The use of the bottom hole in FIG. 6 and the choice of coordinate plane Xh, Yh and the cutting depth, d, along the Zh axis is arbitrary and for illustrative purposes only. According to the above description, cutter 60 may be inner cutter 60i barreling through the bottom of the wellbore. In some embodiments, a similar description may be used for a formation portion 600 chipped away by outer cutter 60o or gage cutter 60g on the side (or “wall”) of the wellbore, according to the hole coordinate system {Xh, Yh, Zh}.

FIG. 7 illustrates a flowchart including steps in a method 700 for determining a shape and a size of a formation portion chipped away after engagement with a cutter from a drill bit, according to some embodiments (e.g., formation portion 600, cutter 60, and drill bit model 100). Accordingly, method 700 includes updating a shape of the wellbore model cut out by drill bit model 100, so that a bit matrix may be determined for use in real-time operations to control and steer a drill bit manufactured based on drill bit model 100. The cutter in method 700 may include one or more cutlets along an edge of a cutting face (e.g., cutlets 65 and cutting face 361). More specifically, method 700 may include determining a 3D model for a formation portion chipped in a bit-rock interaction model as disclosed herein.

Method 700 may be performed at least partially by a computer system including a processor and a memory. At least some of the steps in method 700 may be performed by a computer having a processor executing commands stored in a memory of the computer. Further, steps as disclosed in method 700 may include retrieving, editing, and/or storing files in a database that is part of, or is communicably coupled to, the computer, using, inter-alia, a network communications module. The database may include any one of formation substrate data, computer-aided design data files (e.g., 3D models of drill bit model 100 and components, and/or wellbore 30) and the like. Methods consistent with the present disclosure may include at least some, but not all of the steps illustrated in method 700, performed in a different sequence. Furthermore, methods consistent with the present disclosure may include at least two or more steps as in method 700 performed overlapping in time, or almost simultaneously.

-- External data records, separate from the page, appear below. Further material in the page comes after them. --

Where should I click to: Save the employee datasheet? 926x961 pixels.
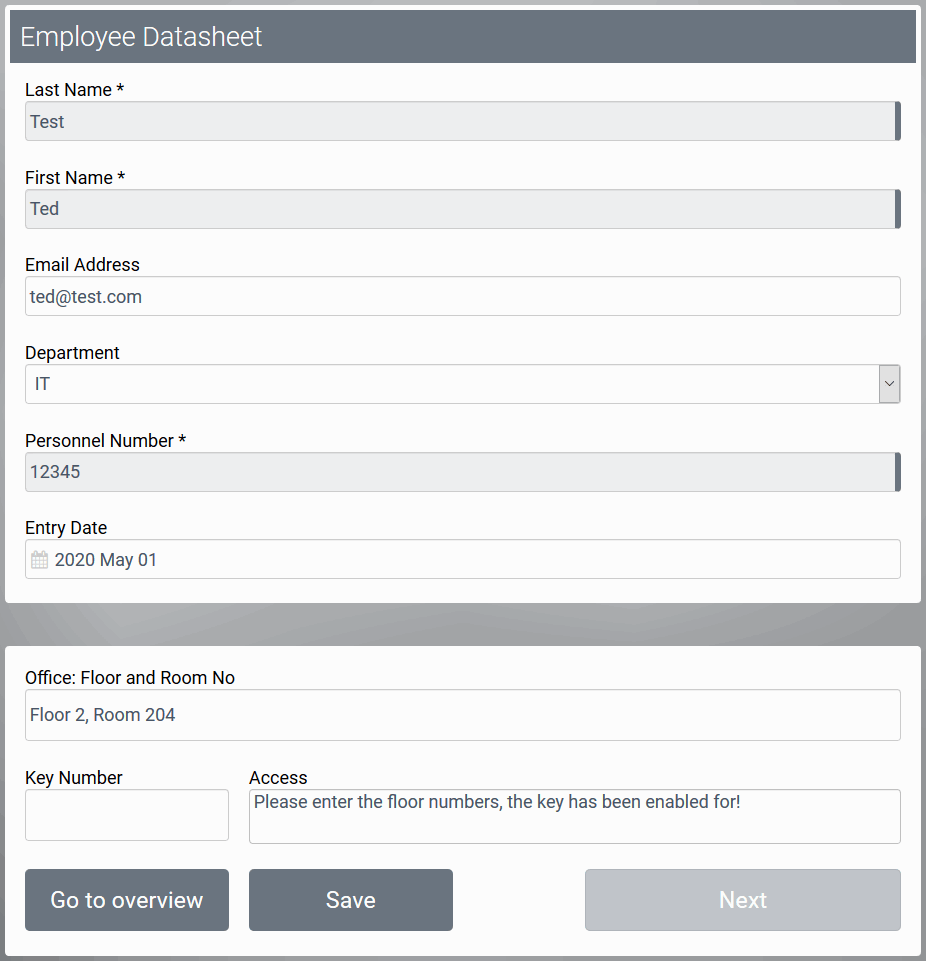[350, 900]
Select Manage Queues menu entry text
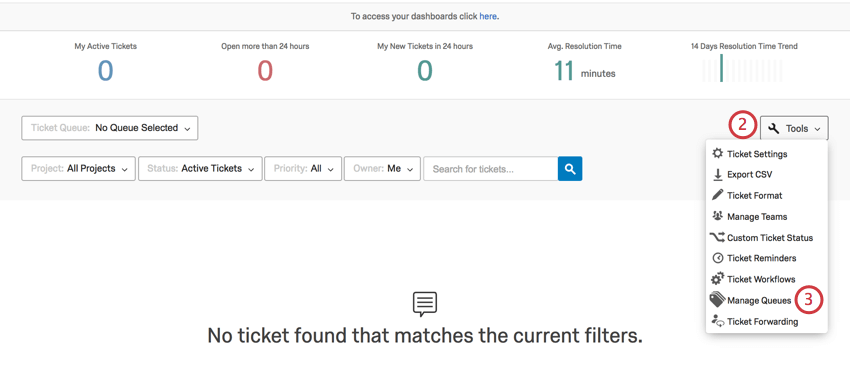850x380 pixels. coord(759,300)
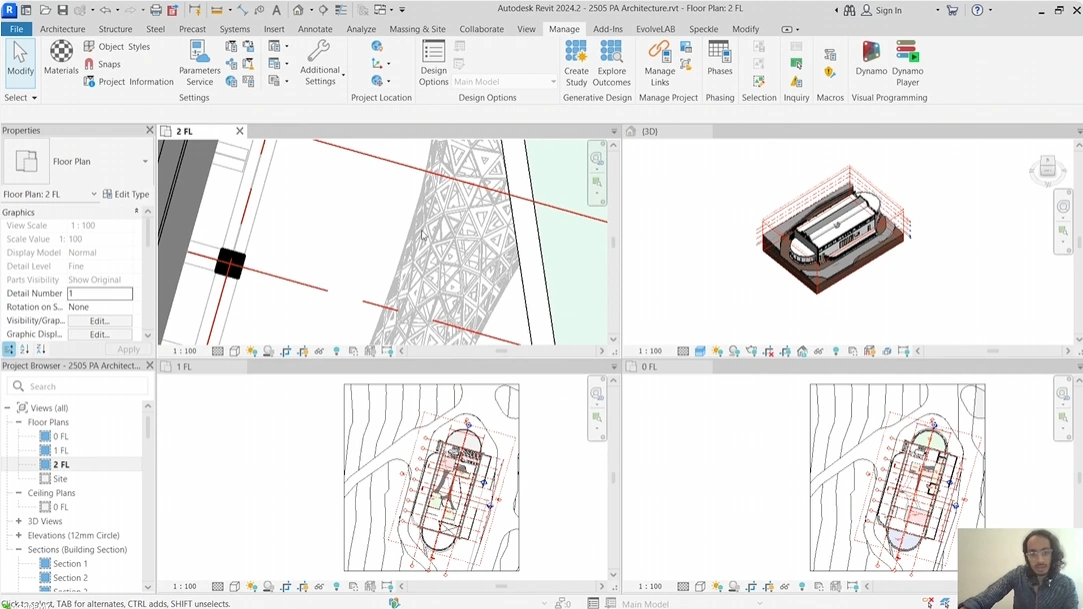
Task: Click the 2 FL view horizontal scrollbar
Action: pos(500,351)

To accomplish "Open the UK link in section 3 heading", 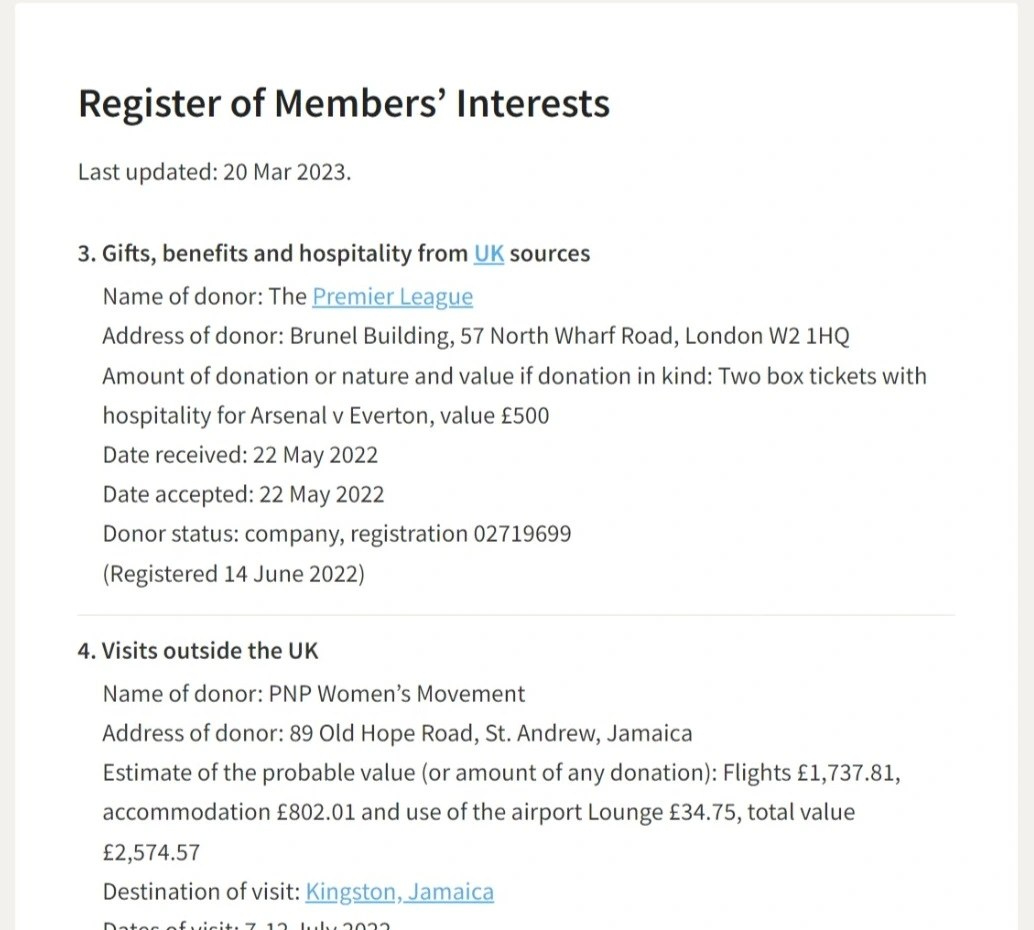I will pos(488,253).
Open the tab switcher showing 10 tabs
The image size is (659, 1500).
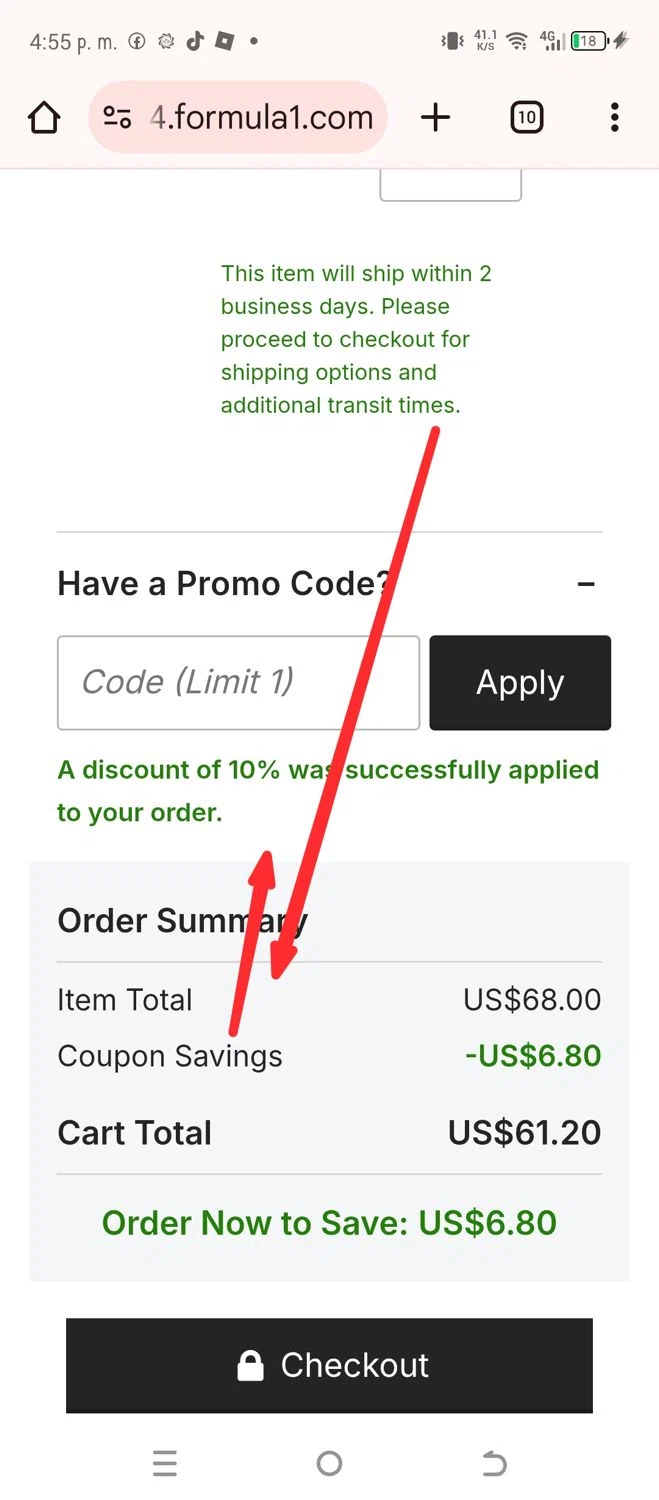pos(526,118)
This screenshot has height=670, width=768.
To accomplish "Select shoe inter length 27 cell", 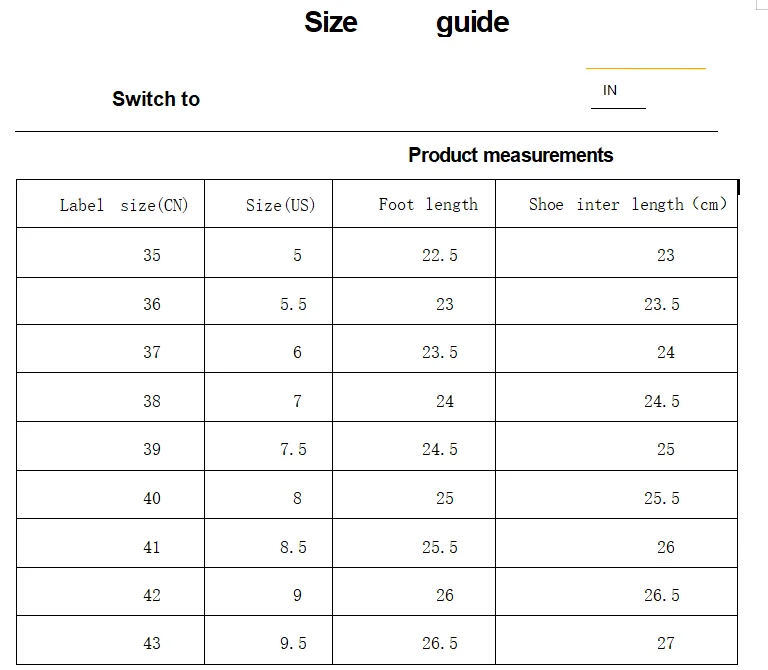I will tap(616, 640).
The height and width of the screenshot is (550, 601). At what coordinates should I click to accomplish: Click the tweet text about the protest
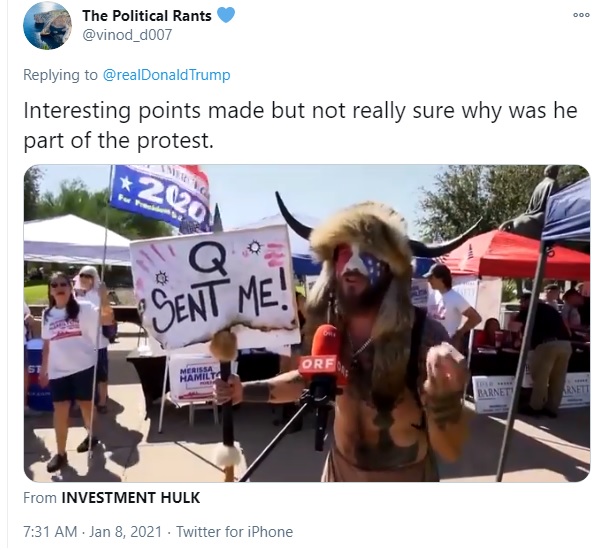(300, 125)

Step 710 includes determining a location of the cutter relative to the formation substrate. Without loss of generality, and for illustrative purposes only, the cutter may be an inner cutter (e.g., inner cutter 60i), and the formation substrate may be at the bottom of the hole. In some embodiments, step 710 includes defining a formation point, Pf, at the bottom of the hole in cylindrical coordinates (Rh, θh, and Zh) and dividing the bottom of the hole in cylindrical segments dR and dθ (e.g., dθ˜1 deg. and dR˜0.001 inches). A cutlet in the drill bit may be represented by a point, P, having coordinates (Rc, θc, and Zc).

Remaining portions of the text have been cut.